Frankfurt counterexamples (also known as Frankfurt cases or Frankfurt-style cases) were presented by philosopher Harry Frankfurt in 1969 as counterexamples to the "principle of alternative possibilities" or PAP, which holds that an agent is morally responsible for an action only if she has free will (i.e. she could have done otherwise).

The Principle of Alternate Possibilities

The principle of alternate possibilities forms part of an influential argument for the incompatibility of responsibility and causal determinism, as detailed below:

(1) PAP: An agent is responsible for an action only if said agent is free.

(2) An agent is free only if causal determinism is false.

(3) Therefore, an agent is responsible for an action only if causal determinism is false.

Traditionally, compatibilists (defenders of the compatibility of moral responsibility and determinism, like Alfred Ayer and Walter Terence Stace) try to reject premise two, arguing that, properly understood, free will is not incompatible with determinism. According to the traditional analysis of free will, an agent is free to do otherwise when he would have done otherwise had he wanted to do otherwise (Ayer, 1954). Agents may possess free will, according to the conditional analysis, even if determinism is true.

Frankfurt's objection

From the PAP definition "a person is morally responsible for what he has done only if he could have done otherwise", Frankfurt infers that a person is not morally responsible for what he has done if he could "not" have done otherwise — a point with which he takes issue: our theoretical ability to do otherwise, he says, does not necessarily make it "possible" for us to do otherwise.

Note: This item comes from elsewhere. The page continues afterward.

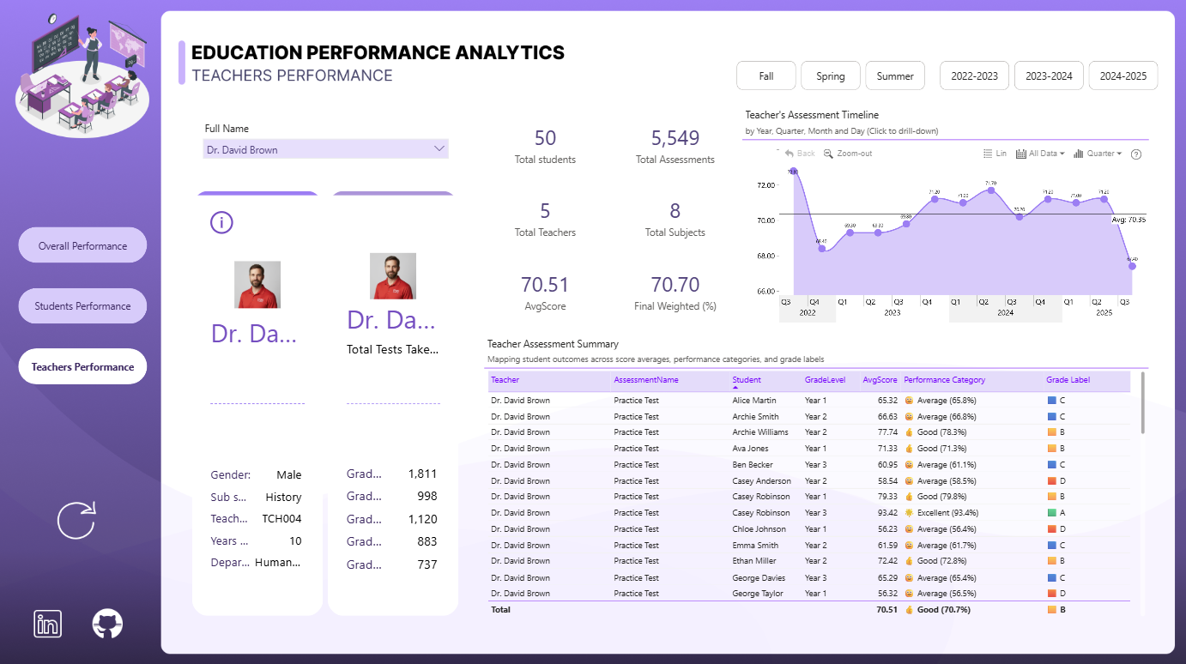The height and width of the screenshot is (664, 1186).
Task: Switch to the Overall Performance page
Action: click(x=82, y=245)
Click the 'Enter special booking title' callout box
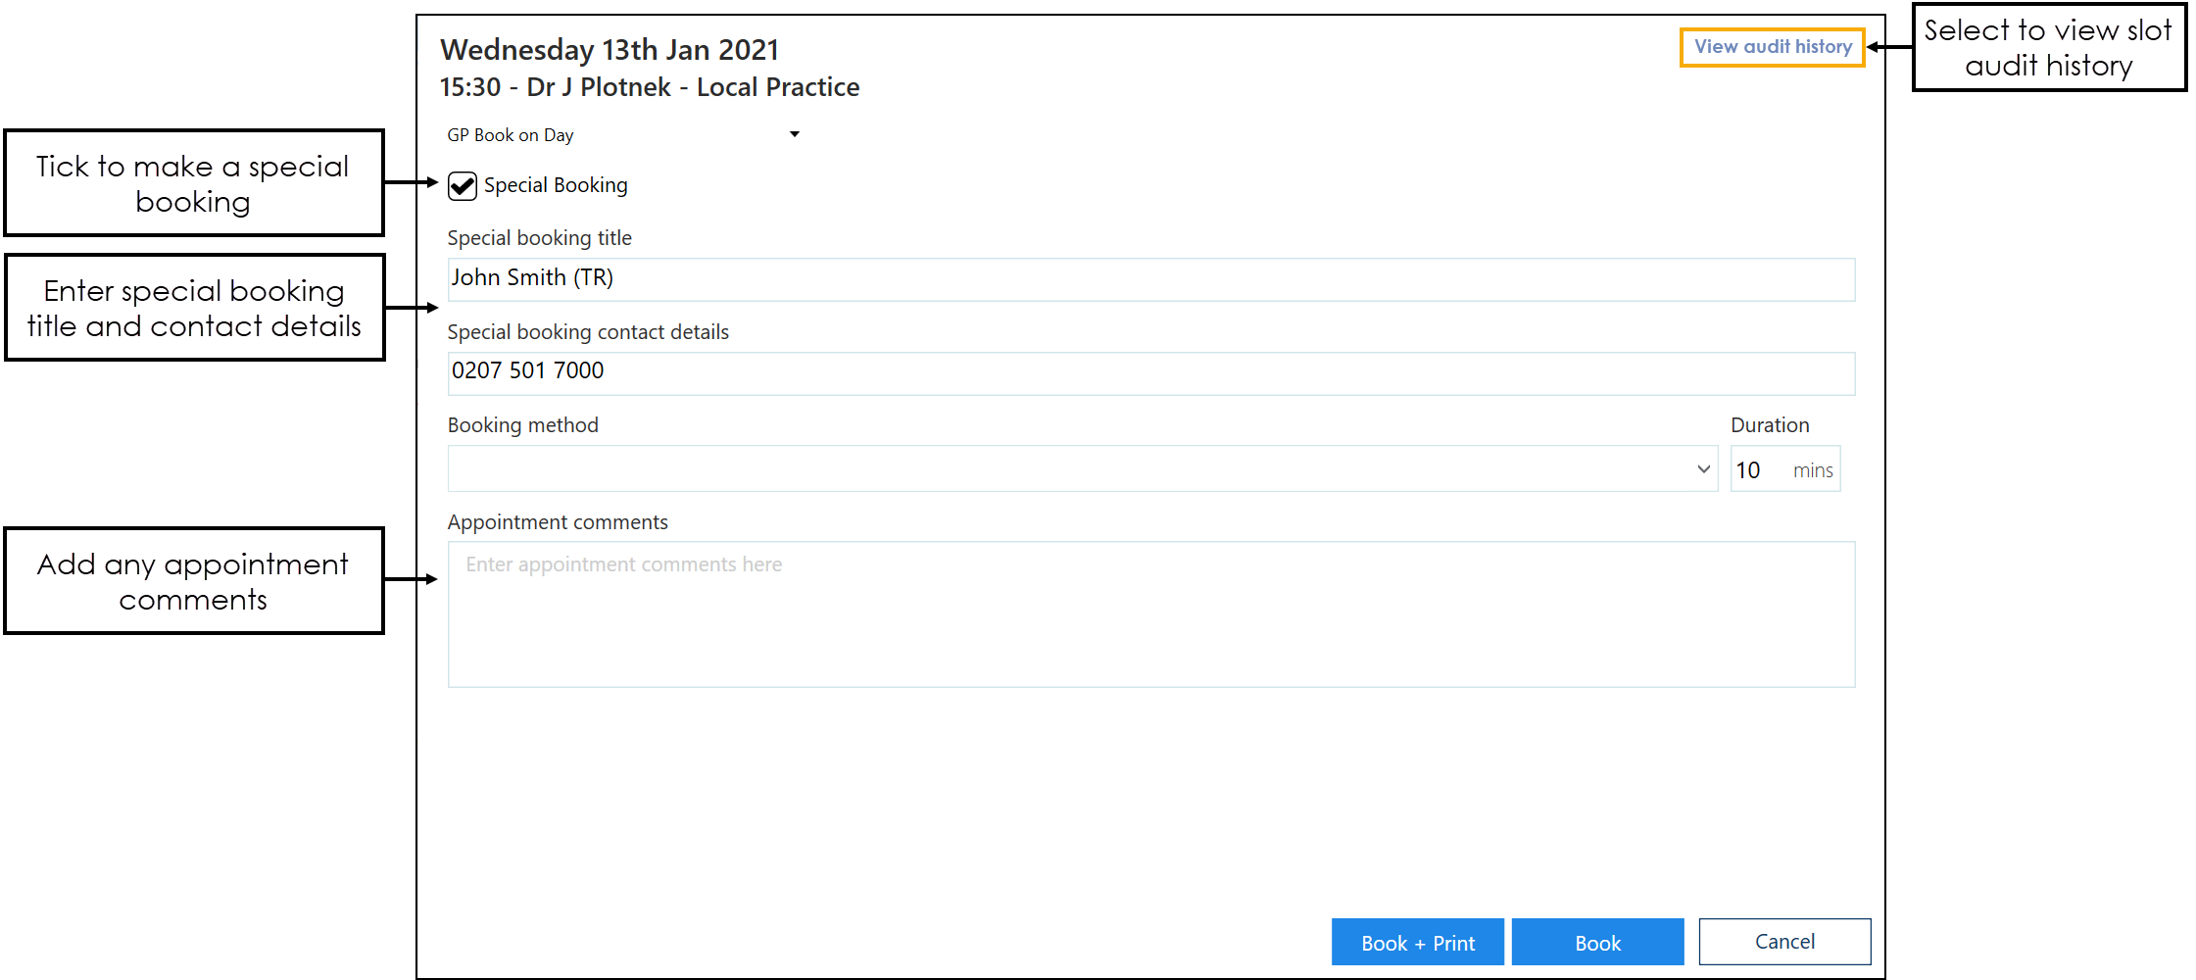The width and height of the screenshot is (2196, 980). [x=193, y=308]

Frankfurt's examples are significant because they suggest an alternative way to defend compatibilism, in particular by rejecting premise one of the argument. According to this view, responsibility is compatible with determinism because responsibility does not require the freedom to do otherwise.

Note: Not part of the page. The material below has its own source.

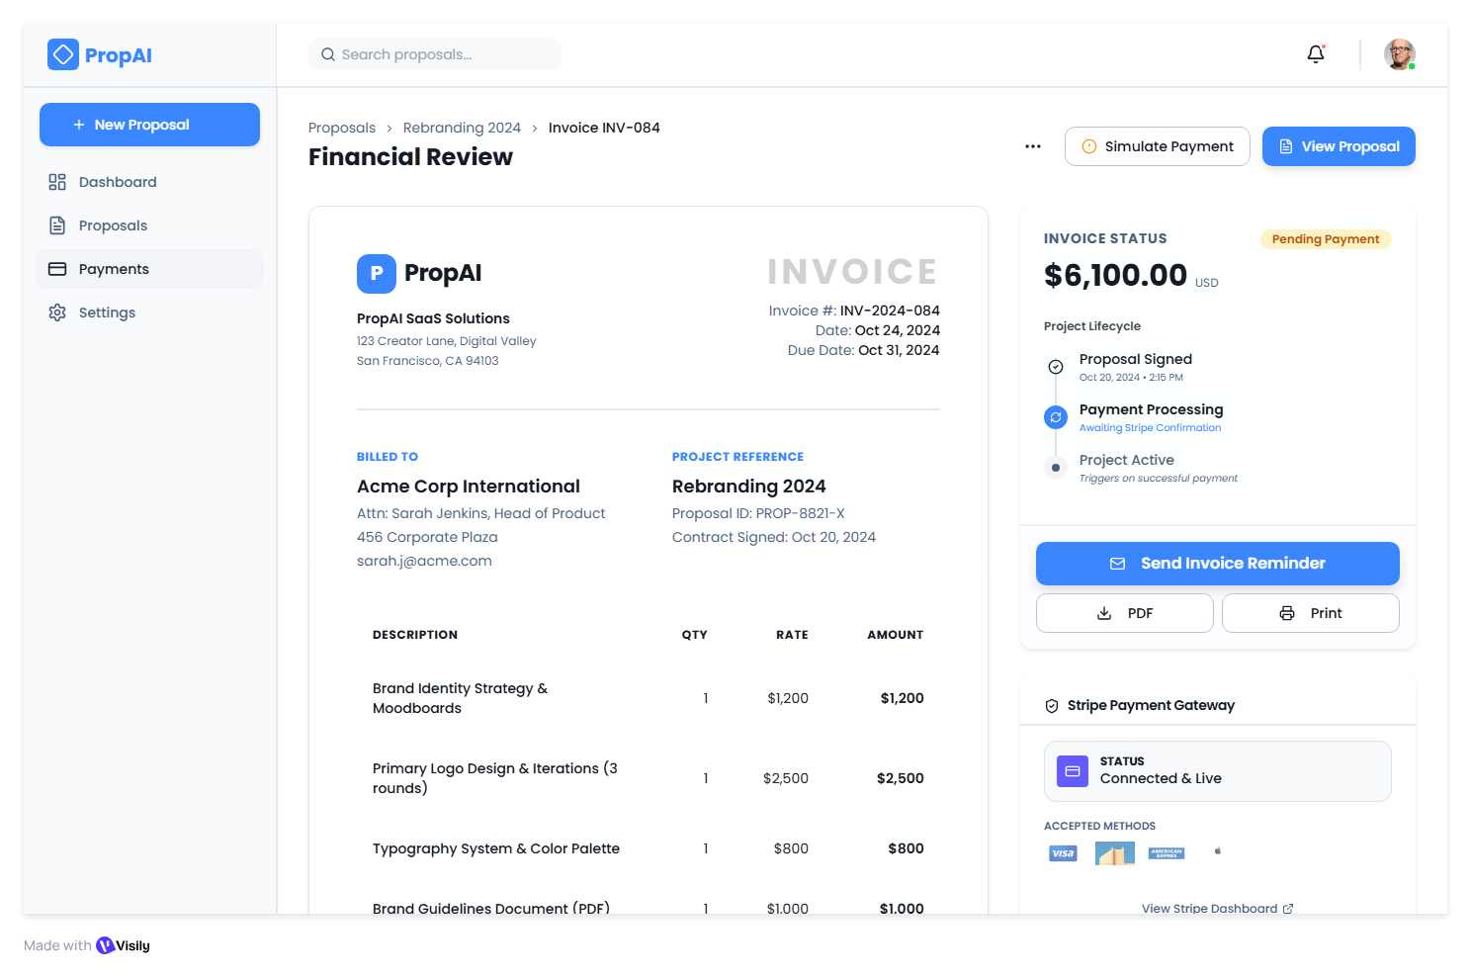The image size is (1471, 977).
Task: Open the Settings gear icon
Action: tap(57, 311)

Frankfurt's examples involve agents who are intuitively responsible for their behaviour even though they lack the freedom to act otherwise. Here is a typical case:

Donald is a Democrat and is likely to vote for the Democrats; in fact, only in one particular circumstance will he not: that is, if he thinks about the prospects of immediate American defeat in Iraq just prior to voting. Ms White, a representative of the Democratic Party, wants to ensure that Donald votes Democratic, so she secretly plants a device in Donald's head that, if activated, will force him to vote Democratic. Not wishing to reveal her presence unnecessarily, Ms White plans to activate the device only if Donald thinks about the Iraq War prior to voting. As things happen, Donald does not think about the Democrats' promise to ensure defeat in Iraq prior to voting, so Ms White thus sees no reason to activate the device, and Donald votes Democratic of his own accord. Apparently, Donald is responsible for voting Democratic in spite of the fact that, owing to Ms. White's device, he lacks freedom to do otherwise.

If Frankfurt is correct in suggesting both that Donald is morally responsible for voting Democratic and that he is not free to do otherwise, moral responsibility, in general, does not require that an agent have the freedom to do otherwise (that is, the principle of alternate possibilities is false). Thus, even if causal determinism is true, and even if determinism removes the freedom to do otherwise, there is no reason to doubt that people can still be morally responsible for their behaviour.

Having rebutted the principle of alternate possibilities, Frankfurt suggests that it be revised to take into account the fallacy of the notion that coercion precludes an agent from moral responsibility. It must be "because" of coercion that the agent acts as he does. The best definition, by his reckoning, is this: " [A] person is not morally responsible for what he has done if he did it "because" he could not have done otherwise." [Frankfurt: "Alternate Possibilities and Moral Responsibility" in Feinberg; Shafer-Landau: "Responsibility & Responsibility", p. 488.]

Opposition

An oft-citedwho counter-argument to Frankfurt's contestation is Galen Strawson's "basic argument", which posits a fundamental level at which free will is unfeasible, irrespective of the rights and wrongs of determinism:

# We do what we do because we are what we are.
# To be ultimately responsible for what we do, we must be ultimately responsible for what we are.
# But we cannot be morally responsible for what we are because, quite simply, we are what we are, and have no say or control over it.
# Therefore, we are not ultimately responsible for what we do.

Applying this theory to the Frankfurt counterexamples has notable repercussions, as it eradicates moral responsibility in every case. Strawson would disagree with the notion that Donald is ultimately responsible for what he does, because he is not morally responsible for what he is. However, as Frankfurt's examples call into question the principle of alternate possibilities rather than the broader matter of moral responsibility, its crux is relatively unaffected.

References

* Frankfurt, Harry (1969). “ [http://links.jstor.org/sici?sici=0022-362X%2819691204%2966%3A23%3C829%3AAPAMR%3E2.0.CO%3B2-E Alternate Possibilities and Moral Responsibility] ,” "Journal of Philosophy" 66, 829-39.
* Ayer, A. J. (1954) “Freedom and Necessity in "Philosophical Essays", London: Macmillan.